|Aging Parent Tip Sheet
Taking proactive steps before incapacity arises can save you and your family grief and expense
by Jim Schuster, Certified Elder Law Attorney
You cannot make legal decisions for parents without their permission. If your parent suffers incapacity and has not given you authority to act then the only you can get the authority is through “living probate”. The probate court will need to hold a public hearing to decide whether your parent is legally incapacitated and if so who should be appointed as guardian or conservator. It may not be you. From that point on all of the parent’s property will be under court supervision and control. Costs may run into the thousands of dollars. That is an entirely needless loss of control, privacy and money. Elder law planning will not only avoid this fate but put you in a better position with more options to save money and retain family control.
Parents often add children to bank accounts so that the children can pay bills in case of incapacity and the account can avoid probate on death. In general joint accounts do avoid probate but can cause many problems. Being joint on a parent’s bank account merely gives authority to access the account. It does not give authority to act for a parent. For example, a child joint owner can pay a bill that the parent incurs, but the child does not have authority create the bill. For example, being joint on an account does not give the child authority to sign a contract. In addition the account can cause probate court battles if the account is not distributed according to a parent’s last Will and Testament.
Every aging person should have their affairs in order. They need to have an up to date Will, complete durable power of attorney, healthcare power of attorney and advance directive. The Will dictates how the property should be shared upon death. The healthcare power of attorney allows a patient advocate to receive confidential medical information and make decisions for the parent as patient. The advance directive designates a patient advocate gives instruction on end of life healthcare treatment decisions. In addition an estate plan may not be complete without a trust or a quit claim deed and coordination of all beneficiary designations on accounts and insurance contracts. An elder law attorney should be consulted to determine what documents will be needed to complete an elder’s estate plan.
If one picks up an article on financial elder abuse, one will read that family members are the number one abusers. Full-time caregivers may keep a parent out of a nursing home. Caregivers who forego employment to assist parents often run into serious financial difficulty. They may turn to a grateful, but incompetent, parent for financial help. Taking money from an elder under these circumstances can be a crime against a “vulnerable adult.” The law presumes that a child caring for a parent does so for free – no matter how valuable the service is. It is better to have a “caregiver contract” from the outset so that compensation is settled. The contract should identify the need for the services provided and include a record of services performed.

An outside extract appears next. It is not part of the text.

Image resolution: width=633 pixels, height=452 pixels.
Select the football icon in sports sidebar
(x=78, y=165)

There should be a family meeting so that all family members are “on board.” Otherwise children may hire attorneys and “fight it out in court.”
The Improved Pension benefit is available to active duty wartime veterans or surviving spouses who need assistance with activities of daily living. The benefit can pay over $2,000 per month to a veteran and spouse. The program is net worth or asset limited. Excess assets can be sheltered with the help of an elder law attorney with VA experience. The attorney would help the Veteran set up an “estate plan” that would meet both the requirements of the VA program and the Medicaid program as well as the other necessary items of elder law planning.

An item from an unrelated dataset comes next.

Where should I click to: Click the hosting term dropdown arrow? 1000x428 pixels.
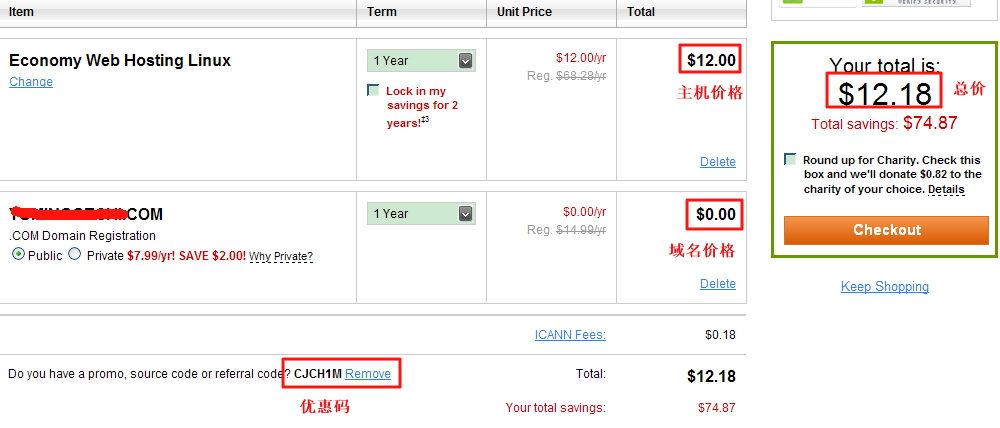466,61
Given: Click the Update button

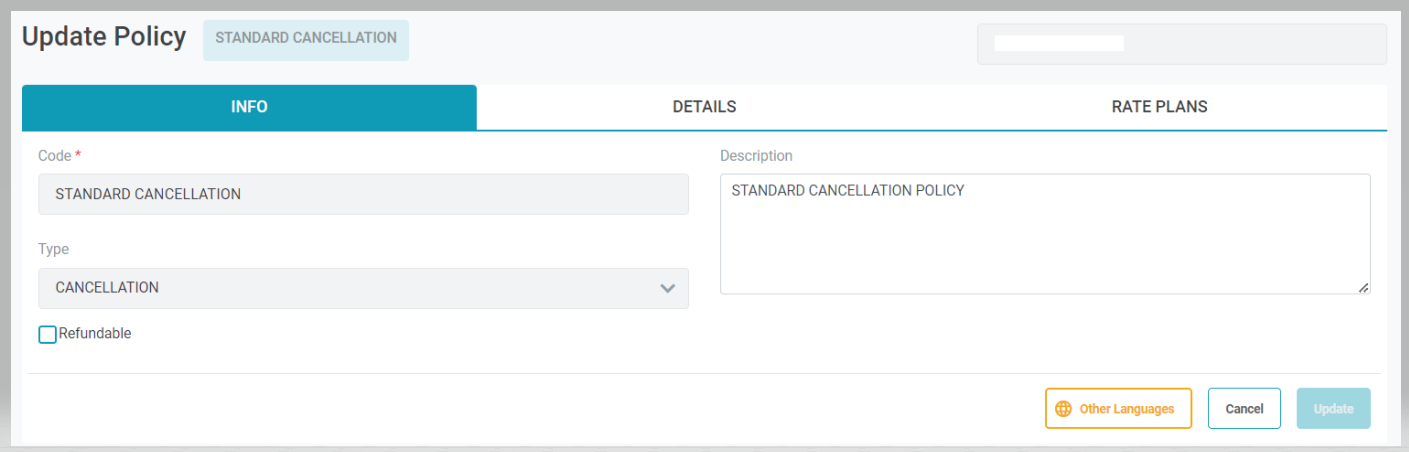Looking at the screenshot, I should click(x=1333, y=409).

Medicaid, the nursing home payment program, looks back five years prior to application. Any money or property transferred within this period will need to be paid back before Medicaid will pay the nursing home. However, any transfers more than five years are not considered by Medicaid. That means an applicant could transfer one million dollars, wait five years and have Medicaid pay the nursing home bills. The problem is how does a person live without money? Five year Medicaid planning is very complicated, which requires the uses of trusts and agreements to ensure that the parent is well cared for and the transferred funds not wasted.

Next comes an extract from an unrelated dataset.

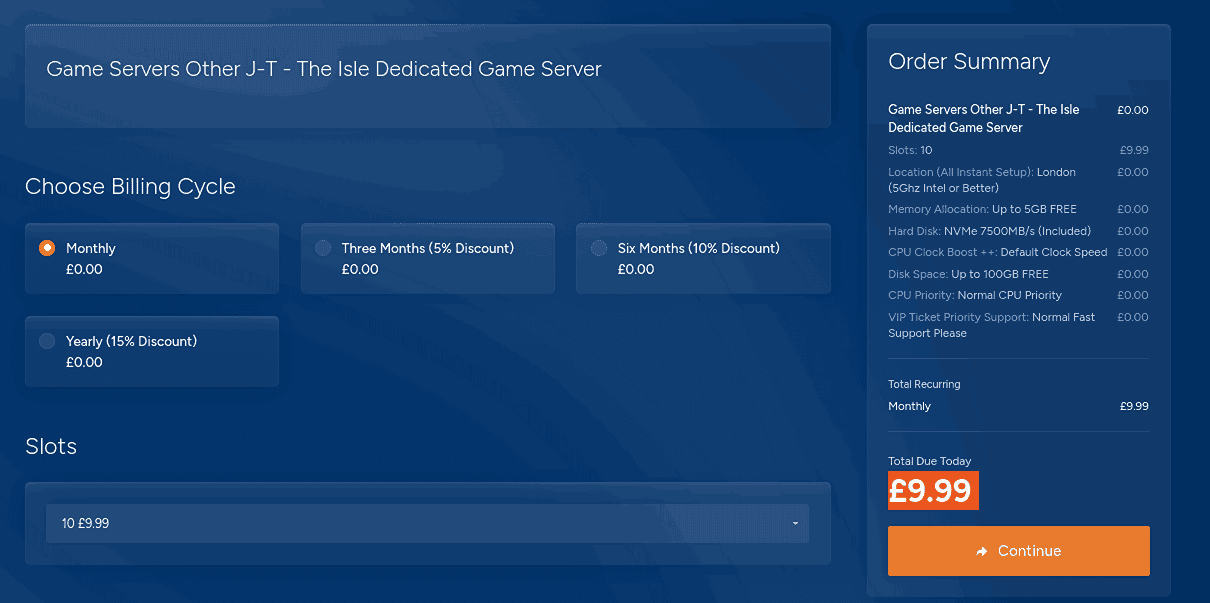Click the caret arrow of the Slots selector
The image size is (1210, 603).
click(795, 523)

There are many schemes to avoid probate that backfire. A poorly written will can guarantee not only probate but an inheritance battle. Joint owners on property may not agree to share with all children and fight it out in court. A poorly drafted quit claim deed can cause serious property tax problems.
A nursing home is inevitable for some elders. Nursing homes are state licensed and regulated medical facilities that are also homes for the residents. “Dementia care” assisted living facilities are not nursing homes. Nursing homes are very expensive – the average is over $7,600 a month. Medicare will pay for up to, but often less than, 100 days of post-hospital skilled care. Medicaid will pay for long term care in a “certified bed,” which are found in almost all nursing homes. Medicaid will not pay until a person is “eligible.”
Medicaid is not automatic but must be applied for after the resident has “spent down” to $2,000. That does not mean financial ruin for the family since Medicaid, like the income tax, has many credits, exemptions and allowances. It is possible for a married applicant to save everything and a surviving spouse may save over half. These actions may be taken after entry into the nursing home. These savings are only available if the applicant gets expert legal help since the Medicaid office and the nursing home do not advise families how to get all of their savings.
All of the above expensive problems can be avoided if the elder and assistants get timely advice and get affairs in order. Do it now for there will come a day when it will be too late.